The words ceased. Silence. And then I heard what sounded like a sob.
“Jean Luc, what do you mean about us meeting? About messing that up?”
I think if I hadn’t made those mistakes in the field, I would have come back to Paris and visited your store and looked at the jewelry and seen something to buy for my mother and would have met you.
I put my hand up to the talisman to touch it. To touch him?
“But now you won’t.”
No.
“I’m sorry.”
Yes. Me too. For you. For
so many, many things.
I didn’t say anything.
Don’t cry.
He could see me?
“How did you know I was crying? So you really can see me? Where are you?” I was so frustrated and confused.
Until you started to make the talisman I was asleep, floating . . . and then the closer you came to completing it, the more aware I became. When you touch it, you come into focus. Through fog. As if there is a certain distance between us. Yet more clearly than makes any sense, considering I am a world away from you.
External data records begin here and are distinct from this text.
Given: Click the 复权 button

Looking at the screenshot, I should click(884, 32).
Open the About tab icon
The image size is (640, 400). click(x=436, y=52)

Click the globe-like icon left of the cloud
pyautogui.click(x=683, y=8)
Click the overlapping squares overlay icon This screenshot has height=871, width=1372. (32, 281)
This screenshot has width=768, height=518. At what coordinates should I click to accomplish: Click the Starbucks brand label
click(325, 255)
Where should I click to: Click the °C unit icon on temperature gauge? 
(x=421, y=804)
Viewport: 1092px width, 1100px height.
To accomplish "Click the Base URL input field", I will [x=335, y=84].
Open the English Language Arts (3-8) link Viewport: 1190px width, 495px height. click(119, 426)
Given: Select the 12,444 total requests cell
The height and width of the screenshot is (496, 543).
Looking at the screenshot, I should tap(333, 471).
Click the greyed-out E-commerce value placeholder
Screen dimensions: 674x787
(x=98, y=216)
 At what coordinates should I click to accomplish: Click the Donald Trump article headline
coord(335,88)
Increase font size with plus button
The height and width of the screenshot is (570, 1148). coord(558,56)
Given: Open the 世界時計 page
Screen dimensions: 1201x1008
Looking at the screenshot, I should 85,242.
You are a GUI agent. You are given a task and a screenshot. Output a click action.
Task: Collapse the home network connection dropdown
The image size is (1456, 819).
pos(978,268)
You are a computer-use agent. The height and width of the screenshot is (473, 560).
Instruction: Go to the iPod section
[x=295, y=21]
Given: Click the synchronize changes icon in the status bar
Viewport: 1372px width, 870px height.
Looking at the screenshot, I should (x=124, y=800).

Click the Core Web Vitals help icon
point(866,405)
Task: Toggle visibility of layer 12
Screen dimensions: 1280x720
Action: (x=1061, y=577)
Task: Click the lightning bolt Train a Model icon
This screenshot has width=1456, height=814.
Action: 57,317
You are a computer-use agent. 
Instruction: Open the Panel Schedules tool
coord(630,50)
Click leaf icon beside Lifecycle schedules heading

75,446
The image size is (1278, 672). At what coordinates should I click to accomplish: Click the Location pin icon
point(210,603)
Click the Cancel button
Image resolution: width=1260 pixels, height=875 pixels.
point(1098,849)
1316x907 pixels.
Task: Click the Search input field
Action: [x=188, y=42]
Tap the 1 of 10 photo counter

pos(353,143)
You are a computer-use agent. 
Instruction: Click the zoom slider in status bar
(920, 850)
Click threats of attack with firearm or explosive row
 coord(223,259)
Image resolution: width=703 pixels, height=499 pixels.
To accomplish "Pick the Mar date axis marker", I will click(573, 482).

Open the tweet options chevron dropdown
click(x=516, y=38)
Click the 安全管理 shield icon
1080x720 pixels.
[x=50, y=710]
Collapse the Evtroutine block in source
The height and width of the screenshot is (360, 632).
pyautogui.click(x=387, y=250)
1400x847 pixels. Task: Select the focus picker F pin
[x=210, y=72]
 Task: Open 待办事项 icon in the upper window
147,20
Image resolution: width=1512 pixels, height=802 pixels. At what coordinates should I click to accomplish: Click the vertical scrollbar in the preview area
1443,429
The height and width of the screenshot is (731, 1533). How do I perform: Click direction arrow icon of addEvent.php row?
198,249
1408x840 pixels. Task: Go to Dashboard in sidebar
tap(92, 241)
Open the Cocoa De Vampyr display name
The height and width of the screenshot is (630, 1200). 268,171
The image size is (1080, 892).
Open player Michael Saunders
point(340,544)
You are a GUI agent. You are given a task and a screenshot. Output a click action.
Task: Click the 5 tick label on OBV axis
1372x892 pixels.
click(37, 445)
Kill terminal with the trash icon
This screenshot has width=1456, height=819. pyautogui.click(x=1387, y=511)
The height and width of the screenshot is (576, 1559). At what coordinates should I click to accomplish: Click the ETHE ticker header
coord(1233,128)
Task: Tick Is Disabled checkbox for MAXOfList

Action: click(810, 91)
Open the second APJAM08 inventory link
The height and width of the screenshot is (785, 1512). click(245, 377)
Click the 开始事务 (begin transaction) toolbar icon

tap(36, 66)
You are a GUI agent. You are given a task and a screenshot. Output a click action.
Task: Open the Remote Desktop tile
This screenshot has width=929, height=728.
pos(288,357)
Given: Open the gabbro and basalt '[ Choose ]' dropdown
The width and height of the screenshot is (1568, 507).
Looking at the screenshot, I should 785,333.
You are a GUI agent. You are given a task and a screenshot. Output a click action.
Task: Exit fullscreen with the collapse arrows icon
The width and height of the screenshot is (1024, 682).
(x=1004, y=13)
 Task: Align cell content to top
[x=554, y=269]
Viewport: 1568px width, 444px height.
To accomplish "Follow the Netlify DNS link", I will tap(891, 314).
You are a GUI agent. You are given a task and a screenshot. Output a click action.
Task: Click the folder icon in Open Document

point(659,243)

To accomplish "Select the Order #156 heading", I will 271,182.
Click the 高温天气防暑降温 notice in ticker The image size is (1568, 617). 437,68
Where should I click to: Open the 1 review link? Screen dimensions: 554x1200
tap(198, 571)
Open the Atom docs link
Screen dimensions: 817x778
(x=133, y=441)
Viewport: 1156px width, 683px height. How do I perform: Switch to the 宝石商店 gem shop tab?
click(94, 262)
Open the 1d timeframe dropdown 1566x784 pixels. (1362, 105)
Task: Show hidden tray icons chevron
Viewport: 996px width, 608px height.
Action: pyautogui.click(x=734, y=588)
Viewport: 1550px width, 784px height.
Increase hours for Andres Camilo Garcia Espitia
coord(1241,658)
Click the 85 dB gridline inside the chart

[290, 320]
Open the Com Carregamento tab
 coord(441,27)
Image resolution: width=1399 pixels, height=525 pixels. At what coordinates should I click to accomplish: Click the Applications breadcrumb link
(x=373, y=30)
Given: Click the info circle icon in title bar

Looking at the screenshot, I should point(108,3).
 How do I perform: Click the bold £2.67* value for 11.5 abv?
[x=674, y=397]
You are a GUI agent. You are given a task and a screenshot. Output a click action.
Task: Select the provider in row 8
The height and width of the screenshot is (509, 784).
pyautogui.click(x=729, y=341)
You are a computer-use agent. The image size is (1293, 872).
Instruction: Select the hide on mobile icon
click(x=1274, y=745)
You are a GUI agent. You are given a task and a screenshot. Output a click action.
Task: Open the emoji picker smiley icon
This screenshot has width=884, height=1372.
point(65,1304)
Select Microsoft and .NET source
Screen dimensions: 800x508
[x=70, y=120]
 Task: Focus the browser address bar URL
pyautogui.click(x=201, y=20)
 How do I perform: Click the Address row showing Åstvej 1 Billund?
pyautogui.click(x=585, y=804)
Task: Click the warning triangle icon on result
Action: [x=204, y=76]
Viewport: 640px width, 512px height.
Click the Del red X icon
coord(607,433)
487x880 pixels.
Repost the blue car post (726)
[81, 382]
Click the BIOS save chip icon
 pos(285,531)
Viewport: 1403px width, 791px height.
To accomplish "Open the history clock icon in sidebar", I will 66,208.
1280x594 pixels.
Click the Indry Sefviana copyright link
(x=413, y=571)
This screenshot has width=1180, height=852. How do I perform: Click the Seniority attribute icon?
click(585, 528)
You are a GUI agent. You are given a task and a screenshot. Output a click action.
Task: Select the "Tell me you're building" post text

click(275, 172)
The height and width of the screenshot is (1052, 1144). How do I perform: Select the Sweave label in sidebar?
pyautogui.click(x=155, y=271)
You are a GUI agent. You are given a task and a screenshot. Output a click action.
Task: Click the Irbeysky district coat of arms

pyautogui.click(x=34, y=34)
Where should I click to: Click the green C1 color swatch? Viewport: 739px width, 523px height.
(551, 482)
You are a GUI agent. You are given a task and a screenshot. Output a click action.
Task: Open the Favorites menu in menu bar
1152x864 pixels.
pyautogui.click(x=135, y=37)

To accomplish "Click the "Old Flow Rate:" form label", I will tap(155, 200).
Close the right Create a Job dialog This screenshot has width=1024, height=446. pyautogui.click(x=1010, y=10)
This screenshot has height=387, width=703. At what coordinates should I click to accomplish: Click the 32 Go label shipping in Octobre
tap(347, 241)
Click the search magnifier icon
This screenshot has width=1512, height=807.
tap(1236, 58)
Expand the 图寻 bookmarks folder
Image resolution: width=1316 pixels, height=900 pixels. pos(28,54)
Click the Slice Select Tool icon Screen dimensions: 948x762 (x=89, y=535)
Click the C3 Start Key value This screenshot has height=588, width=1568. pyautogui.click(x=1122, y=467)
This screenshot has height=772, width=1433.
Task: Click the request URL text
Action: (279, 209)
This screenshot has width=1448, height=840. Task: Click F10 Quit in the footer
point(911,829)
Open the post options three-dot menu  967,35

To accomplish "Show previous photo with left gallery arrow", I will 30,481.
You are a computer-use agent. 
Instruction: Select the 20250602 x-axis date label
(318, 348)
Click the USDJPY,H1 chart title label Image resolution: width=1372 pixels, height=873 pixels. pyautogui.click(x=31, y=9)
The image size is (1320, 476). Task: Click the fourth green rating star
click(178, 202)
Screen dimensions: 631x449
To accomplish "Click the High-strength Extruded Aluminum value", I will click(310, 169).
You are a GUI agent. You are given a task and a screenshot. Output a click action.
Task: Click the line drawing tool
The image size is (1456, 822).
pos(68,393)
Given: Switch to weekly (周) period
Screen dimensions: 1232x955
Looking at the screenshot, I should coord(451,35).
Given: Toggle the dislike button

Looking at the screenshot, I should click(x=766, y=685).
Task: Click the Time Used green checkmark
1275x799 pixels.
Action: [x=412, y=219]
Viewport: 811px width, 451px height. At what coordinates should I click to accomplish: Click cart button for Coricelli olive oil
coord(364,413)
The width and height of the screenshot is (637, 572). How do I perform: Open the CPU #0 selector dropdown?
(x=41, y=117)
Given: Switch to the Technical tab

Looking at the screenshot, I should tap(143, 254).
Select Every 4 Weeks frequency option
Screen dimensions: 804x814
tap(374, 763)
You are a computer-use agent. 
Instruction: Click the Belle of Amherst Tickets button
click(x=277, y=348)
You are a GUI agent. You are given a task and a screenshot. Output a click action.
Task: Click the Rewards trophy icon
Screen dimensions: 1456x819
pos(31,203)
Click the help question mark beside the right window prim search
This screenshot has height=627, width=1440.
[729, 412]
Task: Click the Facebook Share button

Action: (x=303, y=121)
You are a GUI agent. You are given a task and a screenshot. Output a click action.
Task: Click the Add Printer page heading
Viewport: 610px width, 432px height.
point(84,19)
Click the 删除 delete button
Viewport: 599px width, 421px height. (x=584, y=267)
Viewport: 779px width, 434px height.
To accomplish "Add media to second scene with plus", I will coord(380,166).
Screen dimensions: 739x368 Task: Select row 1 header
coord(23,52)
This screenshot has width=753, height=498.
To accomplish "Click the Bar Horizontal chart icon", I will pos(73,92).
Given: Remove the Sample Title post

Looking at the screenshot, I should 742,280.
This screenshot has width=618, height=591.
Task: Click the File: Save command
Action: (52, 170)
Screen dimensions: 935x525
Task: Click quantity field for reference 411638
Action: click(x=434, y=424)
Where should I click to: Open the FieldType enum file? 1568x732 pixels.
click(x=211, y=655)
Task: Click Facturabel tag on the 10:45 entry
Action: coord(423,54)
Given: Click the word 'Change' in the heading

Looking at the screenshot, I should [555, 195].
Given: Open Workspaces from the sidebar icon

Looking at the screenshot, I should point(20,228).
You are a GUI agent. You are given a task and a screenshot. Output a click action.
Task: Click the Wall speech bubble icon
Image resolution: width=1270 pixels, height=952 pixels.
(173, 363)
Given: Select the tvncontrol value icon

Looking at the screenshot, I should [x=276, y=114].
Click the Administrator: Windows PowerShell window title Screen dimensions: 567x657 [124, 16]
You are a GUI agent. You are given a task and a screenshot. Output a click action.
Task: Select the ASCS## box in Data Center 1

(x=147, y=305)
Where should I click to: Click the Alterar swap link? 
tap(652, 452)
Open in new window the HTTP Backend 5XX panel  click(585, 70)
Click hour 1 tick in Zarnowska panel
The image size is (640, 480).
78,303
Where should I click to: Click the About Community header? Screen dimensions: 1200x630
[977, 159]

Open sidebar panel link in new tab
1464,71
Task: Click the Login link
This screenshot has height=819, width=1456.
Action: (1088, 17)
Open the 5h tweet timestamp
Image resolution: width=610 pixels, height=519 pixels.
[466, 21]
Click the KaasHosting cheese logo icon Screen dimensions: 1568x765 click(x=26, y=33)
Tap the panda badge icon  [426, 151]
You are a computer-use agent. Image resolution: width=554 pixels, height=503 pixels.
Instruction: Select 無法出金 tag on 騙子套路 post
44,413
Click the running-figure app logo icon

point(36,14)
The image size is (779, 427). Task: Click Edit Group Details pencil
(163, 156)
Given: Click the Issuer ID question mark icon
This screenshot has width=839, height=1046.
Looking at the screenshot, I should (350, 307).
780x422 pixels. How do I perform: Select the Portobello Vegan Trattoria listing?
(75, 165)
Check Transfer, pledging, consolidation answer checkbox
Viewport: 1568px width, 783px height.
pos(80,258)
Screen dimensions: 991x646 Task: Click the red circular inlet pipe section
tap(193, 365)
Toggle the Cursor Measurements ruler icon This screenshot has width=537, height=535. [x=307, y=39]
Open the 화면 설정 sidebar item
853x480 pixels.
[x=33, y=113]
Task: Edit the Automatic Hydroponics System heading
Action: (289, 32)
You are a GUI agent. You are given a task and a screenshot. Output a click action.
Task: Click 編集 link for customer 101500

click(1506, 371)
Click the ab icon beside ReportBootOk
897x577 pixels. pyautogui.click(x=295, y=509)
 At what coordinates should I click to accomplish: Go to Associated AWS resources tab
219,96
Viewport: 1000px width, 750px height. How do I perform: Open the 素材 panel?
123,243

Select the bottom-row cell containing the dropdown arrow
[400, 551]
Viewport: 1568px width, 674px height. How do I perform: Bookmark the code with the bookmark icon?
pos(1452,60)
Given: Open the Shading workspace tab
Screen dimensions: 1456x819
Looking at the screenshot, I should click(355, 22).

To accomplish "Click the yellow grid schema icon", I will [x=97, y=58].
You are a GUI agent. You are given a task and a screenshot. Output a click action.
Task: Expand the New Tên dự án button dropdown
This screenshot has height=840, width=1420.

“I don’t understand,” I whispered. “And I am a little afraid.”
And then I felt, or I thought I felt . . . no . . . I did feel his hand brushing my hair off my forehead.
I don’t want to make you afraid.
His touch made me shiver and begin to tremble.
I can’t bear for you to be afraid of me. You, here, it’s the only time since . . . since it happened I don’t feel as lost.
I tried desperately to quell the shaking. Pressure increased against the spot he’d cleared. Not lips, no. But a force suggesting lips. Perhaps from the shock, my shaking stopped.
When I kissed you just now, you felt it, didn’t you?
I nodded.
And now, do you feel this?
Somehow he’d taken my hand. I looked down and saw nothing but my own hand in my lap. I didn’t feel flesh. Instead, it was as if I were holding smoke. And where our hands met, my skin warmed to his touch.